What you propose is actually part of a very simple and elegant proof, proposed by Euclid (about 300 BC).
To prove that there are infinitely many primes:
- Suppose that $p_1 < p_2 < \dots < p_n$ are the only primes.
- Let $P = p_1p_2 \dots p_n + 1$. Now $P$ can be prime, but that is not the point.
- If $P$ is prime indeed, well, we have found another prime, because $P$ is not divisible by any of the primes $p_1 \dots p_n$. (The remainder in such case will always be one.)
- If $P$ is not prime, that means it has got a divisor $q$ that is neither $1$ nor $P$ itself.

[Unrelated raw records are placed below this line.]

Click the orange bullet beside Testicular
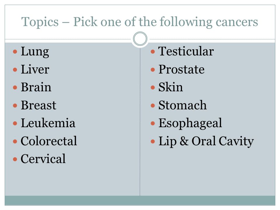 [153, 52]
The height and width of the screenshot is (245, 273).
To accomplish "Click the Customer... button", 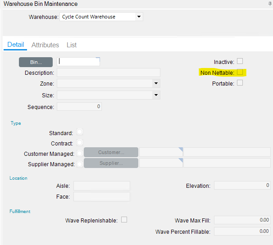I will 111,152.
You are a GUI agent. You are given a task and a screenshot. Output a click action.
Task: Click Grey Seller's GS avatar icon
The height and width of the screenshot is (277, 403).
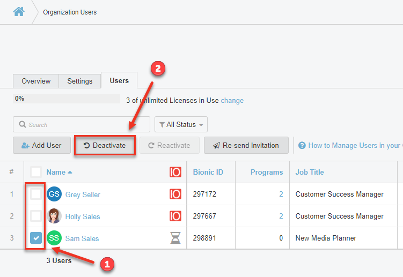(54, 194)
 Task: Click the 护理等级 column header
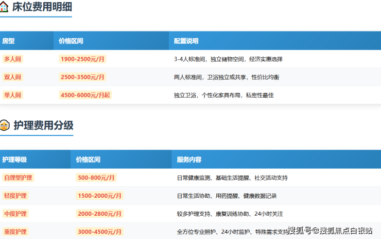[x=14, y=160]
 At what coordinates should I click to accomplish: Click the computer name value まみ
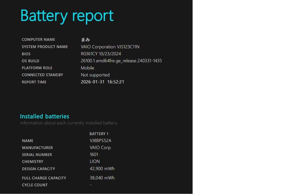coord(85,40)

If $q$ was one of the numbers $p_1 \dots p_n$, that would mean it divides the product of all primes $p_1p_2 \dots p_n$. But we supposed that $q$ divides $P = p_1p_2 \dots p_n + 1$. Then $q$ has to divide the difference of both numbers (see below), which is $1$. And no prime can do that. Our assumption led us to contradiction.

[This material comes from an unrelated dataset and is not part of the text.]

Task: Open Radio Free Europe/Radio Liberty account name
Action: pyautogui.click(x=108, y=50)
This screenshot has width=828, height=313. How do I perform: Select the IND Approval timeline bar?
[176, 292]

- In either case, we have found another prime. This can be repeated infinitely many times, yielding infinitely many prime numbers.
Most people when they see this for the first time remember that $P$ is prime somehow and then get confused about it.
Say $m,n$ have a common divisor $q$. Then we can write $m = uq$ and $n = tq$. Their difference $m - n$ can then be written as $d = uq - tq = (u - t)q$. As we can see, $d$ is divisible by $q$ as well.
Furthermore, Euclid's proof shows that such prime number $P$ exists, it does not "construct" it. We have shown that an abstract mathematical entity exists without actually finding it.
Finding huge primes quickly is extremely important for cryptography. A basic algorithm for finding primes is called the Sieve of Eratosthenes.